Any damage so sustained by plaintiff, however, did not arise from the withholding by defendant of plaintiff's property and may not be recovered in this action. The proximate cause thereof was the independent tortious act of the officers and employees of defendant in digging the ditch. The rule at common law as to the damages recoverable in an action of ejectment was very uncertain and it has been written that 'In this uncertainty of the law, the Revised Statutes have wisely provided the courts with a general rule which they are required to follow.' (Woodhull v. Rosenthal, 61 N.Y. 382, 394.) These statutory provisions have been carried over into section 990 of the Civil Practice Act. Reasonable damages as defined therein 'include the rents and profits or the value of the use and occupation of the property where either can be recovered legally by the plaintiff.' See also section 1011. Presented by an unusual factual situation a court might not adhere strictly to this statutory provision (cf. Marvin v. Prentice, 94 N.Y. 295, 301). But the claimed damage here considered was not incidental to the withholding of the property. If the ditch was dug by the town it constituted an independent tortious act not compensable in this action.

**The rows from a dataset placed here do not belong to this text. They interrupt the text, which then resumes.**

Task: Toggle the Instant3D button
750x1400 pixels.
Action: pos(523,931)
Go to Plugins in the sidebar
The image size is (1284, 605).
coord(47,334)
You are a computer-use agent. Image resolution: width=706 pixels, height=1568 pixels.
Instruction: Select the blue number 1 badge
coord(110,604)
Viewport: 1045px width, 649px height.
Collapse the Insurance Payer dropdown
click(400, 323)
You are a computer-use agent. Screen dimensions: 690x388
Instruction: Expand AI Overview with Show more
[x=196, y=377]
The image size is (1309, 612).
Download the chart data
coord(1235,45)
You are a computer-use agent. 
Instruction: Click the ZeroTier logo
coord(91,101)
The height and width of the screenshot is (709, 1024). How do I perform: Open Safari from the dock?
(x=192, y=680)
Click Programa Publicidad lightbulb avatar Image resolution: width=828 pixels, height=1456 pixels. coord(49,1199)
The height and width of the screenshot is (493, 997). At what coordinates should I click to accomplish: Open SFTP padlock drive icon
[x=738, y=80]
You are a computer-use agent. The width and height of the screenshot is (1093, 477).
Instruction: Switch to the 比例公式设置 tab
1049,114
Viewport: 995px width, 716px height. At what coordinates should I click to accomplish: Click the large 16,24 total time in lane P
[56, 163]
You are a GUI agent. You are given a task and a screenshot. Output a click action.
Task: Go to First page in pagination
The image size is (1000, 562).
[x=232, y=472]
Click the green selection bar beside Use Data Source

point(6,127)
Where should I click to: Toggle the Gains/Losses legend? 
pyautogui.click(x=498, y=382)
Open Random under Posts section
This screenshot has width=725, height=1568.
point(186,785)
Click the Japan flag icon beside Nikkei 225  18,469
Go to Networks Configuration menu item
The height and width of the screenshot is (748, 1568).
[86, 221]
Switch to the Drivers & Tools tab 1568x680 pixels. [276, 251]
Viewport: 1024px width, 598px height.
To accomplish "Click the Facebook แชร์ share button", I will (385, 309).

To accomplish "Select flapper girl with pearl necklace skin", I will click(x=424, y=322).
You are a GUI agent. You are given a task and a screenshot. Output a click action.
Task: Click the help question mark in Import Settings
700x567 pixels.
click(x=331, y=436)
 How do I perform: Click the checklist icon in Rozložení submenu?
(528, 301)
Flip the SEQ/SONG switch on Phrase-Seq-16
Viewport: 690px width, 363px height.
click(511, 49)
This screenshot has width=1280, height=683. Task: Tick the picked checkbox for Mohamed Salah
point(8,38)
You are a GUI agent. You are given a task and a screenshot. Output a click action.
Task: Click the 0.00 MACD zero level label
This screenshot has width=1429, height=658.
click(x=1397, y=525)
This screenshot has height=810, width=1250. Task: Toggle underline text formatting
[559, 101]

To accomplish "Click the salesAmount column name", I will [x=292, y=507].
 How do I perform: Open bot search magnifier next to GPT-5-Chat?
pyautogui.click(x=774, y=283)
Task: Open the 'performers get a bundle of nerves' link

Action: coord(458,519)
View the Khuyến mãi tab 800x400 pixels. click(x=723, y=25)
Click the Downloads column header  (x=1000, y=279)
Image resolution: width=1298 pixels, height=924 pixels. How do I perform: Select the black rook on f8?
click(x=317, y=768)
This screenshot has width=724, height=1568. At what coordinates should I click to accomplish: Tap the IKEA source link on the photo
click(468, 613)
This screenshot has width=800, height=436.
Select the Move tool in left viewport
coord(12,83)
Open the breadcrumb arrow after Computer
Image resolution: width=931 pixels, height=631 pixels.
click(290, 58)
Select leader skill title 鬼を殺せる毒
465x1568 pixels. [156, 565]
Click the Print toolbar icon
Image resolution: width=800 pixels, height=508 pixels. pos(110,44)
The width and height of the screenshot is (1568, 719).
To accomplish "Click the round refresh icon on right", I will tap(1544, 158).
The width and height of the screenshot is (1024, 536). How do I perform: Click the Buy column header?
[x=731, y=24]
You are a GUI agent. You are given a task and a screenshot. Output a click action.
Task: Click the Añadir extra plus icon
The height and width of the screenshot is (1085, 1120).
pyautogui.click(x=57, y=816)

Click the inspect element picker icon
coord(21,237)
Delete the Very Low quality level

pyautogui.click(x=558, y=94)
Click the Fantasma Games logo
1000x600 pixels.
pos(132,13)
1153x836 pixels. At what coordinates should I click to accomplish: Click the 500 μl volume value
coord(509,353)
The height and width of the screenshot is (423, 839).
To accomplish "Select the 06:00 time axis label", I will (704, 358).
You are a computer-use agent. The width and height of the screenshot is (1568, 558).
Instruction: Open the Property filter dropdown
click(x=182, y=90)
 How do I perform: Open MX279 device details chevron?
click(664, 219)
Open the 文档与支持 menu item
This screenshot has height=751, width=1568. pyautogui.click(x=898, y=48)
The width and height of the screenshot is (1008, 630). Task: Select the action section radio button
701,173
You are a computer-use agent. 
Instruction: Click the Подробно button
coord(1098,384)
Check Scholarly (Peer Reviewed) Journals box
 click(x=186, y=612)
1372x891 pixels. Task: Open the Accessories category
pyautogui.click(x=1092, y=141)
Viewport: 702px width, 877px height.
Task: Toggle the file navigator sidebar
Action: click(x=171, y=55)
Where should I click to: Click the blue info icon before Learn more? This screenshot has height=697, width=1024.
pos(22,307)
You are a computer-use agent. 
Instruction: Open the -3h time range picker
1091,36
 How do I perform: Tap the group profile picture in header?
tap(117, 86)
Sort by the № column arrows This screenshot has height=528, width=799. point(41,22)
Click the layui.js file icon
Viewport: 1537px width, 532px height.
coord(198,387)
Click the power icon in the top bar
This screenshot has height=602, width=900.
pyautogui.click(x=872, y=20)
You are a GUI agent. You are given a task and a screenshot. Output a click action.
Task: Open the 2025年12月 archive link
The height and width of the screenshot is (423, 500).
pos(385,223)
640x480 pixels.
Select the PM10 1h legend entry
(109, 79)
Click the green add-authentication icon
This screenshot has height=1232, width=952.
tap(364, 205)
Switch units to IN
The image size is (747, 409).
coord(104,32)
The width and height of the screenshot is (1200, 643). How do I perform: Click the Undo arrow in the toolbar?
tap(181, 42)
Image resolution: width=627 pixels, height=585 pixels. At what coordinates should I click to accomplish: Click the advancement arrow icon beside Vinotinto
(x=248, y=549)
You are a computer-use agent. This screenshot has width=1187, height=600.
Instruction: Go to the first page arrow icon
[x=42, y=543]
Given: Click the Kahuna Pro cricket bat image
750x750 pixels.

There remains for consideration the question as to whether we may affirm so much of the judgment as awarded possession of the disputed realty to plaintiff and direct a separate trial of the remaining issue of the damages alleged to have been sustained by plaintiff. While such a claim for damages is incidental to the establishment of plaintiff's title to the property and an independent action may not be maintained therefor (cf. Industrial Development Foundation v. United States Hoffman Machinery Co., 16 A.D.2d 600, 602, 229 N.Y.S.2d 857, 858-859), it is equally clear, as heretofore stated, that the statutory enactment enabled a plaintiff to join the separate cause for damages with the ejectment cause although the former did not accrue until after the determination of the latter cause of action. (Willis v. McKinnon, 178 N.Y. 451, 454, 70 N.E. 962, 963.)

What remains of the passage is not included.